青色のドラゴンカム
2017年6月26日
その日はとても暑く、日差しも強かったので日焼けがますます進んでしまった。3人で快適に12ピッチ程のクライミングを楽しみ、古典的な鶴ルートから三つ峠の山頂付近に上がったのは午後5時30分を過ぎていた。友人達とクライミングギアを整理していると青色のドラゴンカムが無い事に気が付いた。周りにも落ちていない。ザックの底にもない。考えられるのは何処かのルートに残したままになっていることだ。急遽、山頂経由で可能性のあるルートにロープをセットして降りていく。見つからない。暗くなりかけていたが、時間も気にせずロープを頼りに探すが見つからない。そのカムは使いやすいから、また高価だからと言うだけではなく諦めたくない理由がある。友人の形見だからだ。

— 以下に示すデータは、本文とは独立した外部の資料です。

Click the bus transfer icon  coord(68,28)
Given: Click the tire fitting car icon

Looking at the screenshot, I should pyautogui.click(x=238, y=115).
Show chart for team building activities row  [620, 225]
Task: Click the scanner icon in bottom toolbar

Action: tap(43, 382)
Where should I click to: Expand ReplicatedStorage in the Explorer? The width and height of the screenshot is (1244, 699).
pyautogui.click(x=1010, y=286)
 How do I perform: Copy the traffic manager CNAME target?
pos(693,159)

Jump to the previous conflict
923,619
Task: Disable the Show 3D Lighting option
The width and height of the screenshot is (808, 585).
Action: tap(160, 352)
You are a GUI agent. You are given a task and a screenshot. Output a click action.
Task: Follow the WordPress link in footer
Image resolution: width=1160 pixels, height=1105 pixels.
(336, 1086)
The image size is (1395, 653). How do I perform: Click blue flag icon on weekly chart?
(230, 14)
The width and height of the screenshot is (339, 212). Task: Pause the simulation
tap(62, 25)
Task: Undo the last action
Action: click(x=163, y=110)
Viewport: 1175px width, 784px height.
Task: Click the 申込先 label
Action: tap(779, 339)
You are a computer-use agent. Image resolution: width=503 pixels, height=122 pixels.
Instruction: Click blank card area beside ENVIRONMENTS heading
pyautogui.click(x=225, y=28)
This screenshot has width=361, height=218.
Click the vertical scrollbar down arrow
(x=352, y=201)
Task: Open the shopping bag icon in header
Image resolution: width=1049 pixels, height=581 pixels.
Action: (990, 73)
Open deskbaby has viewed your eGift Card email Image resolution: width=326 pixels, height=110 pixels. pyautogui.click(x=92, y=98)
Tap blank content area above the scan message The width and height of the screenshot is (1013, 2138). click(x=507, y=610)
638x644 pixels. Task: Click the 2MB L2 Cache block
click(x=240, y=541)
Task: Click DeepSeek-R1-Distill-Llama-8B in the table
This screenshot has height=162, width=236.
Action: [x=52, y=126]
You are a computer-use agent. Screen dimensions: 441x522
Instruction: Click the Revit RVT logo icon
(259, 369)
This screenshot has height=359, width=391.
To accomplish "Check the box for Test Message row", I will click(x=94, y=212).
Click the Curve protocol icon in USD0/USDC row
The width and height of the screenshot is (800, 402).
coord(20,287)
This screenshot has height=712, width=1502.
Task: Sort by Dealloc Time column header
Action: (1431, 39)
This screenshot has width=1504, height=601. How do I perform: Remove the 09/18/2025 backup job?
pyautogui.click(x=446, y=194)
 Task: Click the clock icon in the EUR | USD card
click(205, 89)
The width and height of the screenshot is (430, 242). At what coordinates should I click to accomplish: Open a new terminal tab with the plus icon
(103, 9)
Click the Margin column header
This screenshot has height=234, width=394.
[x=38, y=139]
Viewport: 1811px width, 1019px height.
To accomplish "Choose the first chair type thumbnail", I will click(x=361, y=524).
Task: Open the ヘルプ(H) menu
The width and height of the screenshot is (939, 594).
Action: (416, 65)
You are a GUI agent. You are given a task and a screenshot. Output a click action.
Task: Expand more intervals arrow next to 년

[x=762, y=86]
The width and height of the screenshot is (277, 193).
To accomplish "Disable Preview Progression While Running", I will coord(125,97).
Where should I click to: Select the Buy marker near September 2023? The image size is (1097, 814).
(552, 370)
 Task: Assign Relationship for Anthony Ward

6年前のヒマラヤクライミングの準備の際、軽量のカムを探していると、「ヒマラヤに持って行っていいよ」と知人からドラゴンカムを3つ渡された。その時、彼はすでに重い病気だった。あれ以来、僕は青色のそのカムを愛用してきた。
翌朝、再び三つ峠に向かった。天気予報は正確だった。雨、風ともに強かった。山頂に到着した時は、汗で体も冷えた事に加え、古い雨具からは雨が浸透し、とても寒かった。昨日同様に再びロープで降りながら丹念にクラックの中を覗き込む。やはり無い。身体を動かしていても震えが止まらないほど寒い。昼近く、僅かに見つけられる可能性が残されている鶴ルートを友人が降りていく。雨も風もますます激しくなってきた。これで駄目だったら諦めようと思っていたその時、下の方から「見つかった」の小さな声。それから20分後、全員が大地に戻った時、クライミングと似たような大きな達成感を震えながら皆で味わった。